Figure 2 illustrates a code fragment as a query. The character _ denotes the editing cursor where a developer invokes the code completion tool during programming.

DEFINITION 3 (Groum). A Groum is a graph-based model, in which the nodes represent actions (i.e. method calls), data (i.e. objects/variables), and control points (i.e. branching points of control structures such as if, while, for, etc). The edges represent the control and data dependencies between the nodes. Labels of the nodes are built from the corresponding names of classes/methods/control structures.

Example 1
Figure 3. Graph-based Usage Patterns

 

Figure 3 illustrates the usage patterns discussed in the Motivation part as Groum models.

Because a query might contain the code irrelevant to the patterns under consideration, GraPacc does not directly compare the Groum of the query to those of the patterns. Instead, GraPacc matches the patterns to the code under editing via their features extracted from their Groums and other associated context-sensitive information. Moreover, because a query might be incomplete and/or not fully parsable, the corresponding Groum might not contain all necessary information or might not even be available.

DEFINITION 4 (Feature). A graph-based feature is a sequence of the textual labels of the nodes along a path of a Groum. A token-based feature is a lexical/textual token extracted from a query.

in Figure 3a, there are a graph-based feature of size 1 [Shell.new], a graph-based feature of size 2 [Shell.new, Shell.pack], a graph-based feature of size 3 [Shell.pack, Shell.open, Shell.isDisposed], etc.

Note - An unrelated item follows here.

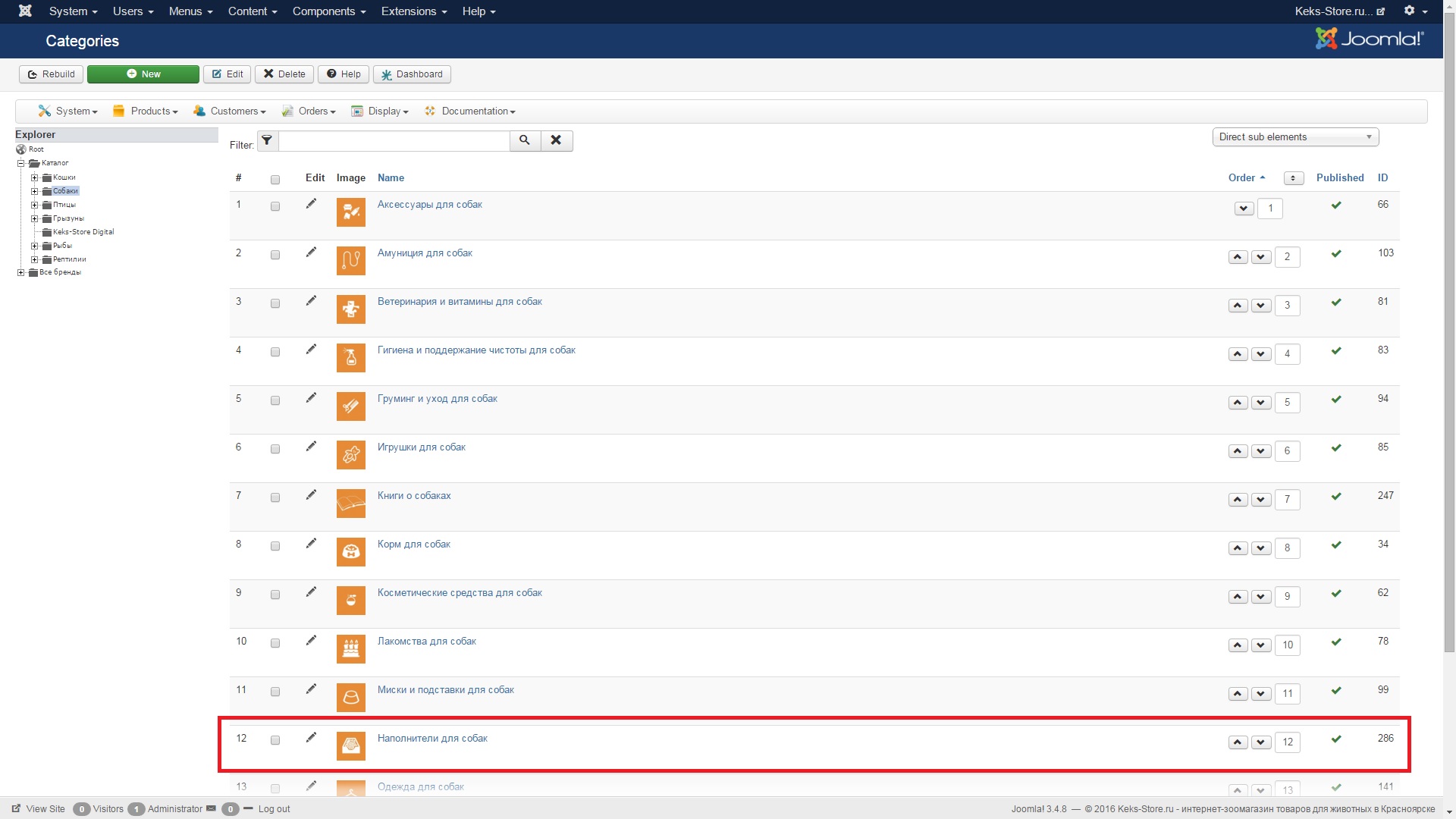Expand the Кошки tree node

The query "for (Iterator _" is incomplete and can not be parsed into an AST. Thus the corresponding Groum is unavailable. However, GraPacc extracts two tokens for and Iterator, and those two tokens could be used to match this query to the patterns that have the usages involving a for loop and an Iterator variable.

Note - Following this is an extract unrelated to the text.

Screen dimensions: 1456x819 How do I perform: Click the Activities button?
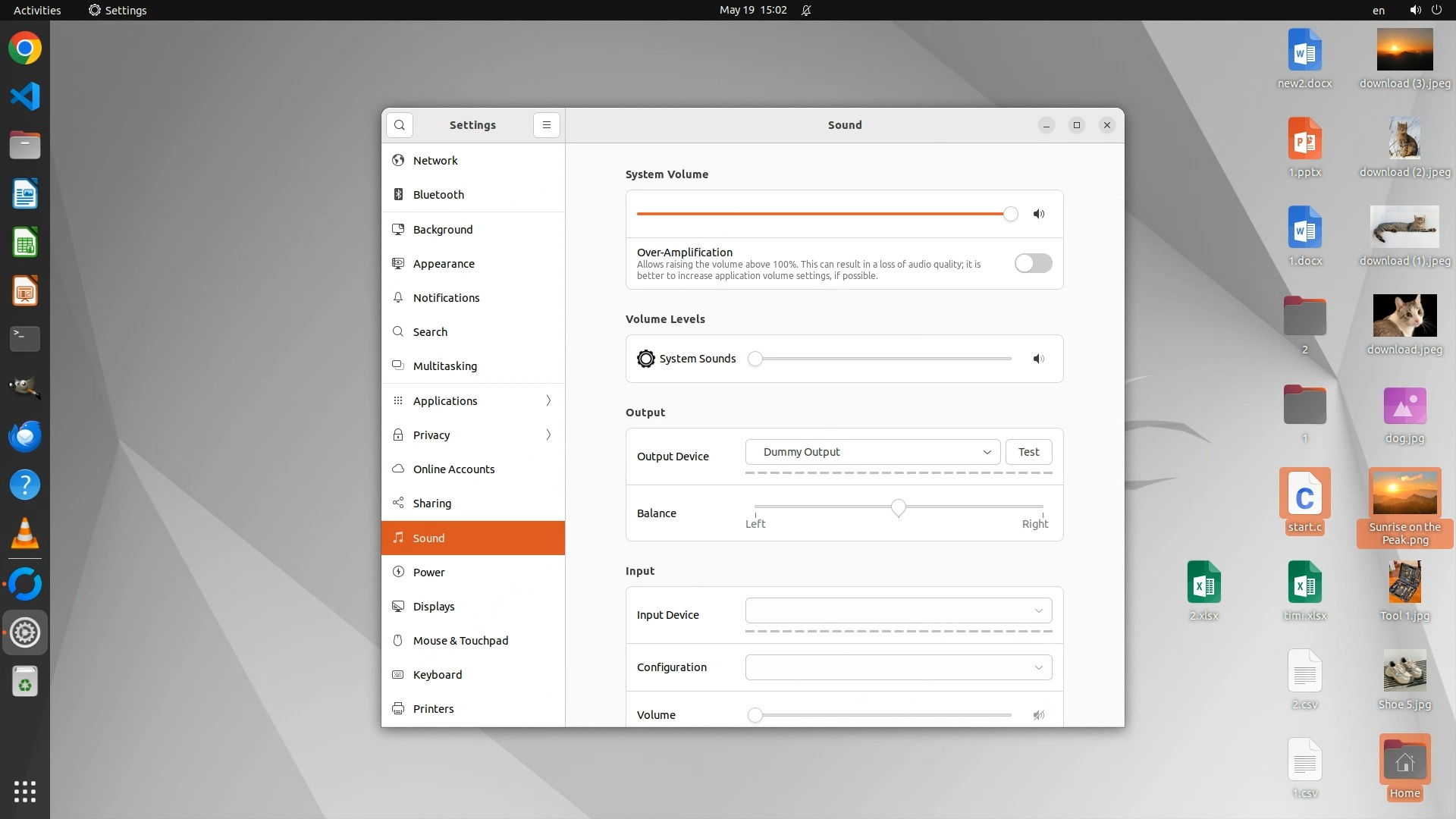[37, 11]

DEFINITION 5 (Similarity Measure). Function sim measures the similarity of any two given features f and g based on their textual similarity and the orders of their elements.

DEFINITION 6 (Context-sensitive Weights). Context-sensitive weights measure the significance of the features in a query based on their relations to the focus editing position (user-based factor) and based on the structure of the query's graph-based model (structure-based factor).

DEFINITION 7 (Relevance Measurement). Function fit measures the relevance of a pattern P to a query Q based on the similarity of their features, the context-sensitive weights, and the popularity of pattern P.

DEFINITION 8 (Pattern-based Code Completion). Given a query Q, as an incomplete fragment of code, a code completion tool returns a list of patterns Pi, which are ranked based on their relevance degrees toward Q, i.e. their fit(Pi;Q) values. If a pattern P* is selected, the tool will complete Q with the code corresponding to P* and with the proper replacements of program elements in the current code.